** PROVIDED PASSAGE follows **

When the SNS is dialed up, the biological sleep regulators can’t do their job and your baby is unable to find and maintain sleep.
When the SNS is dialed down, the sleep regulators are able to function properly and your baby’s body has nothing working to fight sleep off.
How to keep the SNS dialed down?
There are three things which can keep the SNS dialed up for young babies, so it’s important to understand and recognize them in order to keep the SNS dialed down:
- The hunger for milk
- The need for healthy sensory stimulation
- Sleep reversal.
The first two are crucial and if you are taking care of those, the third will most likely be taken care of.
A baby who is hungry for milk will quickly experience their SNS dial up. As they are satiated, either at the breast or through paced bottle feeding (bottle feeding which mimics breastfeeding), their SNS will naturally dial down.
This leads babies to feel sleepy and even fall asleep. This is what is meant to happen.
Scheduling feeds, spacing feeds, or waking a baby after a feed can actually disrupt and inhibit sleep and isn’t recommended by the Possums Approach.
Decoupling a baby’s natural biological process of falling asleep can lead to sleep reversal, where the baby learns they need to fight against what their body is feeling as it naturally seeks sleep.
Dr. Douglas is quick to point out underlying feeding issues can lead to much more frequent waking and marathon feeds which should not be written off as normal.
This is a feeding issue and needs to be addressed so a baby can feel satiated and their SNS can dial down. A consultation with a trained IBCLC is strongly urged if this sounds familiar.
The other reason your baby’s SNS may dial up high is their need for healthy sensory stimulation. This may surprise you if you’ve been watching for ‘tired cues’ that lead you to rush off to get your baby down before their ‘sleep window’ closes.
Babies have an intense need for sensory stimulation and their body physically demands it’s forthcoming.
Many nap-time battles and bedtime marathons may well be avoided if we view our baby’s behavior as them being tired of the same four walls, darkened spaces, or limited sensory stimulation. For example, ask yourself:
- Have you noticed how when your baby is really unsettled, they calm down if you step outside?
- Have you noticed your baby may peacefully fall asleep when out in the pram or carrier but won’t at home?
- Have you noticed your baby yawning and grizzling even though they have just woken up?

** End of PROVIDED PASSAGE **

PROBLEMS TO WORK ON –
1. In the baby sleep passage above, translate this sentence into Spanish: "The first two are crucial and if you are taking care of those, the third will most likely be taken care of."
2. Write a continuation of the baby sleep passage above, starting after its last sentence.

** SUPPLIED ENTRIES follows **

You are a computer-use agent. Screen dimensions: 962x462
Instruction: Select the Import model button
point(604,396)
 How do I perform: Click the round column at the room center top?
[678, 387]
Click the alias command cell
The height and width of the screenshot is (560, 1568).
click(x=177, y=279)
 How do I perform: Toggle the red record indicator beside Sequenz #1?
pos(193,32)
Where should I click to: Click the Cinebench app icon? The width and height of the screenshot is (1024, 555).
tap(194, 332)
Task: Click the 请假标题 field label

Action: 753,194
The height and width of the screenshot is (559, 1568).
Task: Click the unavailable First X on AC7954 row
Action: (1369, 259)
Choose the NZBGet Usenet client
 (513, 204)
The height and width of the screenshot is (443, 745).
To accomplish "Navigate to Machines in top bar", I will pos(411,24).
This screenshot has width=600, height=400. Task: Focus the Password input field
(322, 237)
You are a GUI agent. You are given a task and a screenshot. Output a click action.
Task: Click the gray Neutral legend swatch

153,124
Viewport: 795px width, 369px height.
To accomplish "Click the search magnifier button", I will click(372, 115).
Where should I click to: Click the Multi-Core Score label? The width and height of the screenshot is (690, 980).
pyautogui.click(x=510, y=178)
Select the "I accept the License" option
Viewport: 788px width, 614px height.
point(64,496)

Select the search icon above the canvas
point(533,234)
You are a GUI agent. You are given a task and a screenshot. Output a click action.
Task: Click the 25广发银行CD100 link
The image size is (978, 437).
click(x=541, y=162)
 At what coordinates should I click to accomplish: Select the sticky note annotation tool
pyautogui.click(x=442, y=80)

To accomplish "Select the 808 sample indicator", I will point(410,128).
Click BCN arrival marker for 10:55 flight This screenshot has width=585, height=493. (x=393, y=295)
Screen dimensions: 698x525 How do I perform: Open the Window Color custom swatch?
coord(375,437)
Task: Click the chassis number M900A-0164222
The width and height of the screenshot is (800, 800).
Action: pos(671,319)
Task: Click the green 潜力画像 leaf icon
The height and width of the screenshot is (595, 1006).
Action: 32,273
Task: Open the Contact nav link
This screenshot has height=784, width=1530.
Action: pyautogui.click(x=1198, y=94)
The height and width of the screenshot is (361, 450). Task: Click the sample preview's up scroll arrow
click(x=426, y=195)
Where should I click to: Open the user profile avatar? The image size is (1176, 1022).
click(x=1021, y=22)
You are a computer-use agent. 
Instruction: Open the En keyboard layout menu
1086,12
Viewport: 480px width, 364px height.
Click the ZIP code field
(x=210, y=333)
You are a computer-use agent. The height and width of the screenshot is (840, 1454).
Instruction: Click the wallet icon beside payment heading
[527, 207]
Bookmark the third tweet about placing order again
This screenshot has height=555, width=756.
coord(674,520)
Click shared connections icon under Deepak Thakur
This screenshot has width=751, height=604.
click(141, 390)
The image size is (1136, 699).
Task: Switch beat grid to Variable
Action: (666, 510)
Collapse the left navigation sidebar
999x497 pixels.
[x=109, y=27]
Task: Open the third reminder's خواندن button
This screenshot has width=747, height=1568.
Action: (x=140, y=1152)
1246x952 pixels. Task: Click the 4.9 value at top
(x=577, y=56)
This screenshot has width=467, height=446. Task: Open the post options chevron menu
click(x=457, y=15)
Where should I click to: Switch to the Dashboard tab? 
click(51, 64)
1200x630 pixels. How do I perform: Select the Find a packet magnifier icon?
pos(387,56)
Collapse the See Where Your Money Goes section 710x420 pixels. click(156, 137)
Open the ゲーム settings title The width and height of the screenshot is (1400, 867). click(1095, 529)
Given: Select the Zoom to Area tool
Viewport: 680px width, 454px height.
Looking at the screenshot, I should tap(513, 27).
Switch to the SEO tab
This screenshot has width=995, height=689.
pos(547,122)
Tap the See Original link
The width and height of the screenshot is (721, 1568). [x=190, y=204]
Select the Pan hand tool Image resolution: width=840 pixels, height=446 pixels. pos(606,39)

** End of SUPPLIED ENTRIES **

TASK-BY-TASK OUTPUTS –
1. Las dos primeras son cruciales y, si te ocupas de ellas, lo más probable es que la tercera también quede resuelta.

2.
This is your baby’s body telling them (and you) they need a change of scenery and some new sensations. Once they get the sensory stimulation they require, their body can start dialing its SNS back down so that rising sleep pressure can do its job.
How do the possums approach look in reality?
It seems fine to talk about a different way of approaching infant sleep, even one that goes against the mainstream advice most parents are given today. But how does it look in the real world?
It looks like you and your baby getting out and about and enjoying life together. Trusting your baby will sleep when their body needs sleep, provided they have their SNS dialed down.
The Possums Approach is not about just ‘waiting it out’ with your baby’s sleep. Instead, it’s working with the natural, biological processes in your baby’s body which means sleep will come more easily without inhibitors.
It’s not a quick, magical fix because it honors and respects the normal patterns of sleep for human infants. Instead of viewing babies as having ‘sleep problems’, it acknowledges normal sleep behavior.
Obviously, it requires parents to change their mindset and expectations of what their baby’s sleep should look like.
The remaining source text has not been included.